O escritor peruano Mario Vargas Llosa, ganhador do Prêmio Nobel de Literatura e um dos maiores nomes das letras latino-americanas, morreu no domingo. Ele tinha 89 anos.

Foi um autor e ensaísta prolífico, com romances célebres como “A Cidade e os Cães” e “O Festim do Bode”, e ganhou inúmeros prêmios. O comitê do Nobel anunciou que o premiaria em 2010 “por sua cartografia das estruturas de poder e suas imagens incisivas da resistência, revolta e derrota do indivíduo”.

“É com profundo pesar que anunciamos que nosso pai, Mario Vargas Llosa, faleceu pacificamente em Lima hoje, cercado por sua família”, dizia uma carta assinada por seus filhos Álvaro, Gonzalo e Morgana, e publicada por Álvaro no X.

“Sua partida entristecerá seus parentes, amigos e leitores ao redor do mundo, mas esperamos que eles encontrem conforto, assim como nós, no fato de que ele desfrutou de uma vida longa, aventureira e frutífera, e deixou para trás uma obra que sobreviverá a ele”, acrescentaram.

O advogado e amigo próximo do autor, Enrique Ghersi, confirmou a morte à Associated Press e relembrou o último aniversário do escritor, em 28 de março, na casa de sua filha, Morgana. “Ele passou o dia feliz; seus amigos próximos o cercaram, ele comeu seu bolo, nós brincamos naquele dia que ainda faltavam 89 anos, ele teve uma vida longa, frutífera e livre”, disse Ghersi.
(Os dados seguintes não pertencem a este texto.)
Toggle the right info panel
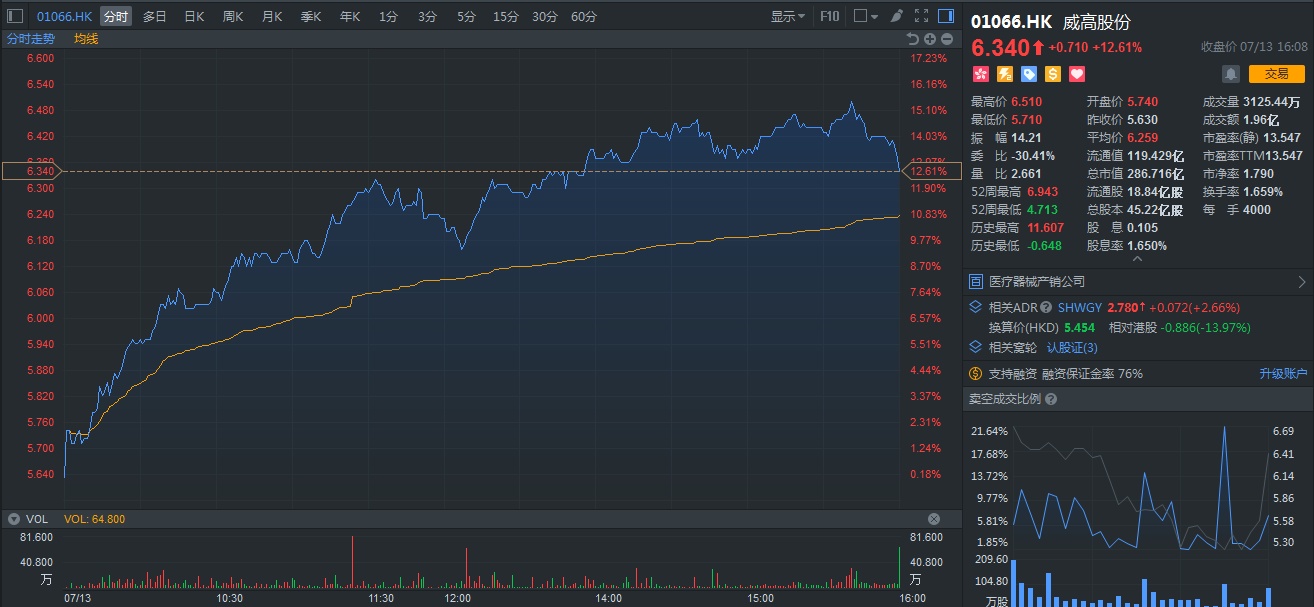The image size is (1314, 607). pyautogui.click(x=946, y=16)
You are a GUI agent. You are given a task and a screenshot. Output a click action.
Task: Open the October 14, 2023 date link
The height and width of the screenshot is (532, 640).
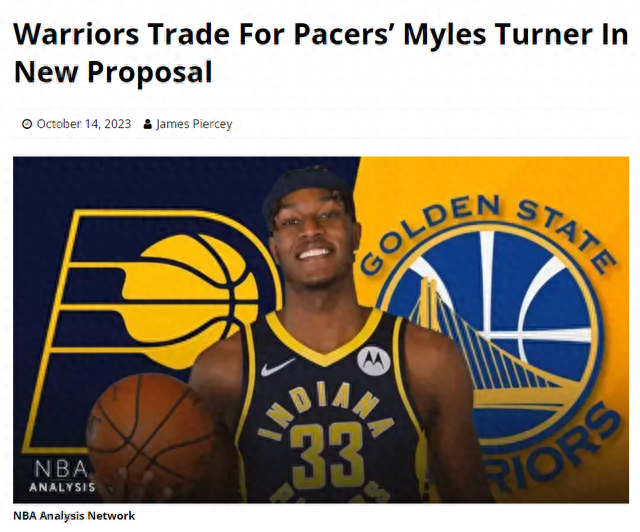(84, 124)
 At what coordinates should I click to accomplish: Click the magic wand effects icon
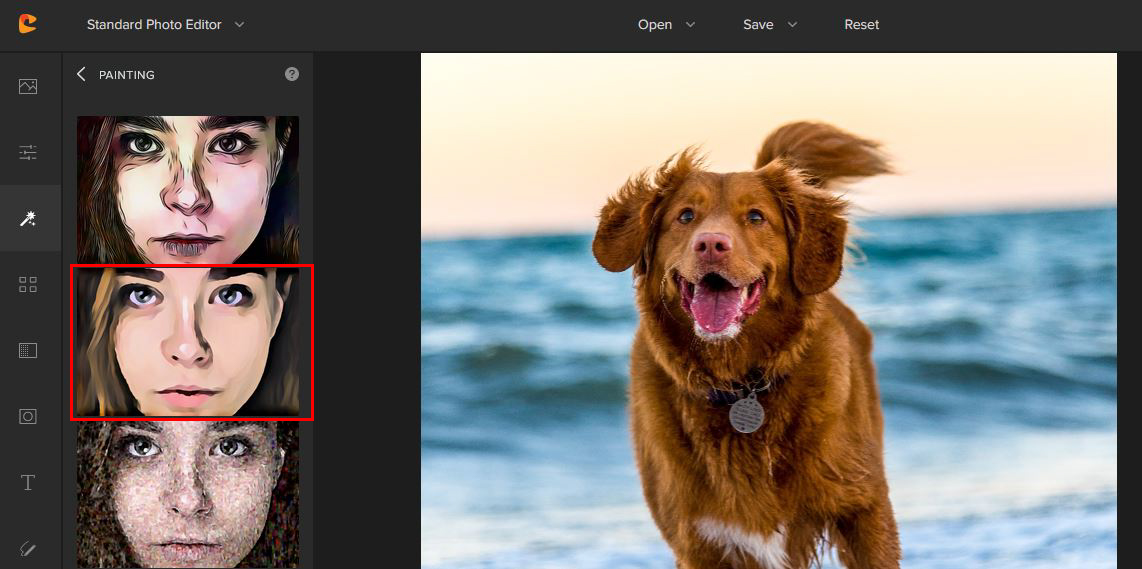tap(28, 218)
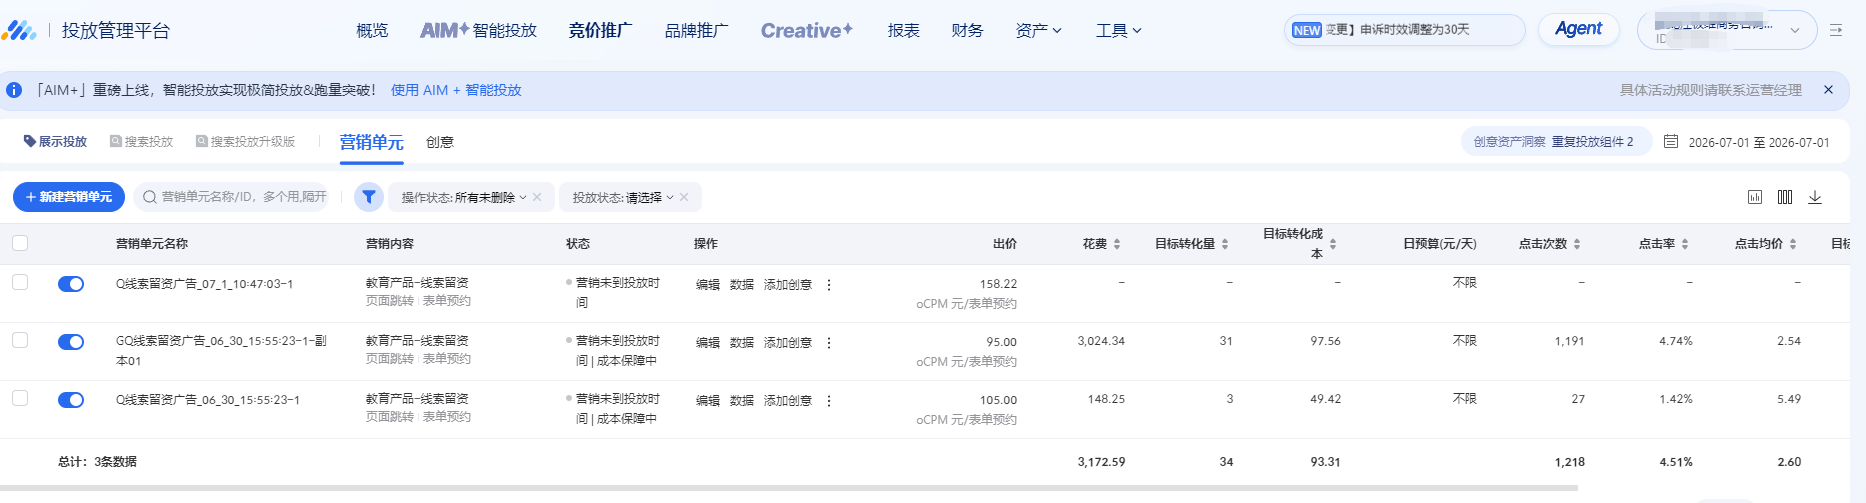This screenshot has width=1866, height=503.
Task: Toggle off the first marketing unit switch
Action: [x=71, y=284]
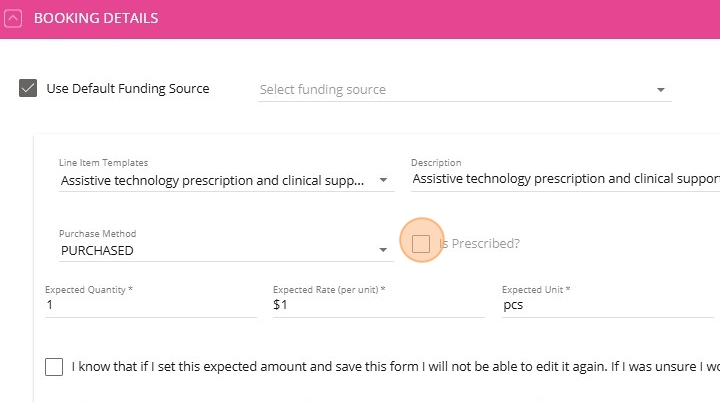Click the Line Item Templates dropdown arrow
The width and height of the screenshot is (720, 402).
coord(383,181)
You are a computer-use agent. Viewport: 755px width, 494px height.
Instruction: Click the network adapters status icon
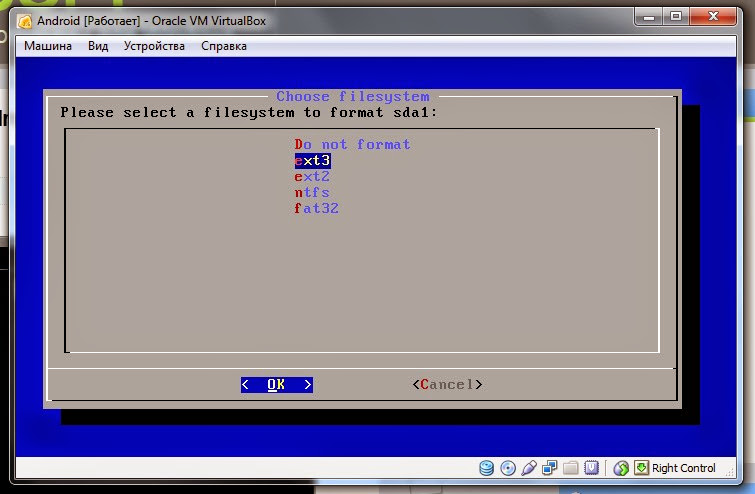(x=549, y=468)
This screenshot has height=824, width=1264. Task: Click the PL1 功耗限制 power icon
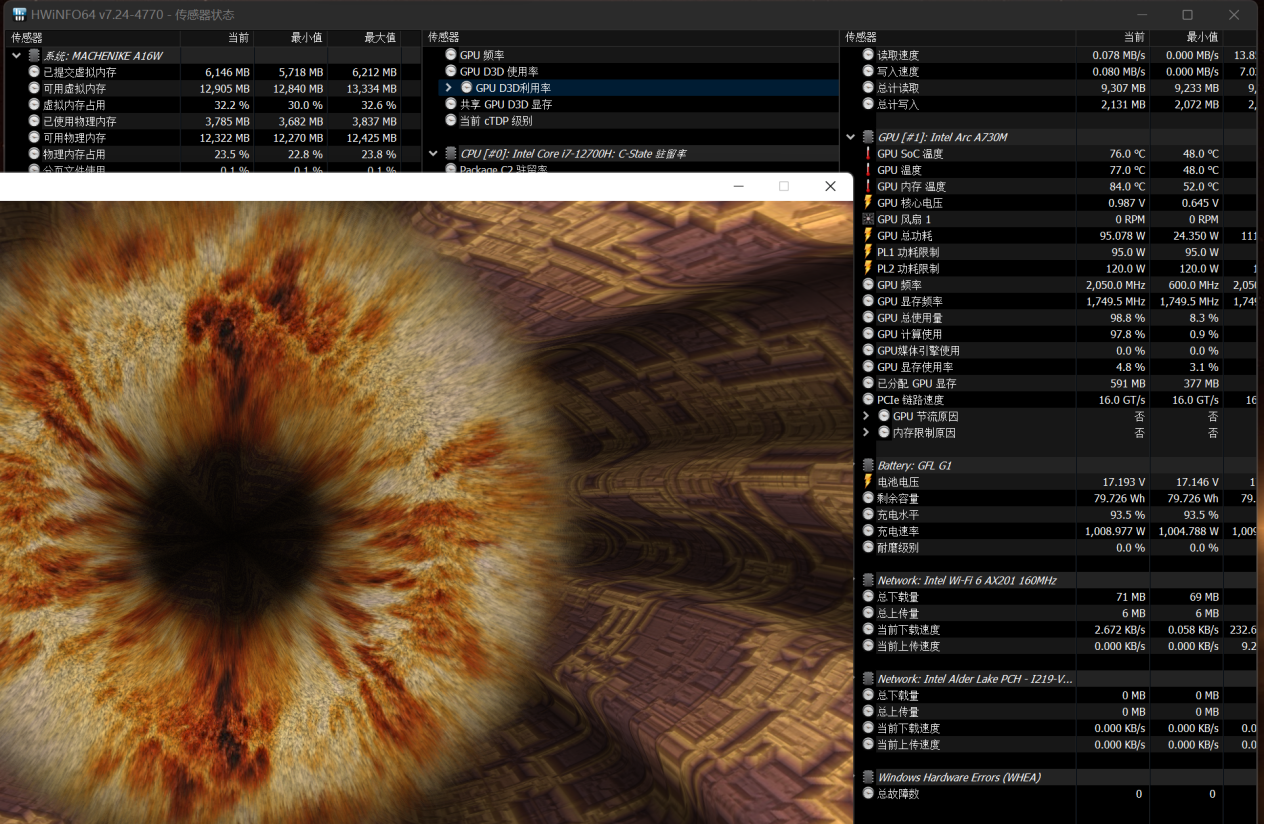(x=868, y=252)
A nova onda de escritores da América Latina

Vargas Llosa publicou sua primeira coletânea de contos, “Os Lobinhos e Outras Histórias” (Los Jefes), em 1959. Mas ele estourou no cenário literário em 1963 com sua estreia inovadora, “A Hora do Herói”, um romance que se baseava em suas experiências em uma academia militar peruana e irritou os militares do país. Mil exemplares foram queimados pelas autoridades militares, com alguns generais chamando o livro de falso e Vargas Llosa de comunista.

Isso, e romances subsequentes, como Conversación en la Catedral, de 1969, rapidamente estabeleceram Vargas Llosa como um dos líderes do chamado “Boom”, ou nova onda de escritores latino-americanos das décadas de 1960 e 1970, ao lado de Gabriel García Márquez e Carlos Fuentes.

Vargas Llosa começou a escrever cedo e, aos 15 anos, trabalhava como repórter policial em meio período no jornal La Crónica. Segundo seu site oficial, outros trabalhos que ele teve incluíram a revisão de nomes em túmulos de cemitérios no Peru, o trabalho como professor na escola Berlitz em Paris e, por um breve período, na seção de espanhol da Agence France-Presse, em Paris.

Ele continuou publicando artigos na imprensa durante a maior parte de sua vida, principalmente em uma coluna de opinião política quinzenal intitulada “Piedra de Toque” (Pedras de Toque), que foi impressa em vários jornais.

Vargas Llosa tornou-se um feroz defensor das liberdades pessoais e econômicas, afastando-se gradualmente de seu passado ligado ao comunismo, e atacava regularmente líderes esquerdistas latino-americanos que ele via como ditadores.

Embora tenha sido um dos primeiros apoiadores da revolução cubana liderada por Fidel Castro, ele se desiludiu e denunciou a Cuba de Castro. Em 1980, afirmou não acreditar mais no socialismo como solução para os países em desenvolvimento.

Em um incidente famoso na Cidade do México em 1976, Vargas Llosa deu um soco em García Márquez, também ganhador do Prêmio Nobel e ex-amigo, a quem ele mais tarde ridicularizou como “cortesã de Castro”. Nunca ficou claro se a briga era por motivos políticos ou uma disputa pessoal, já que nenhum dos escritores jamais quis discutir o assunto publicamente.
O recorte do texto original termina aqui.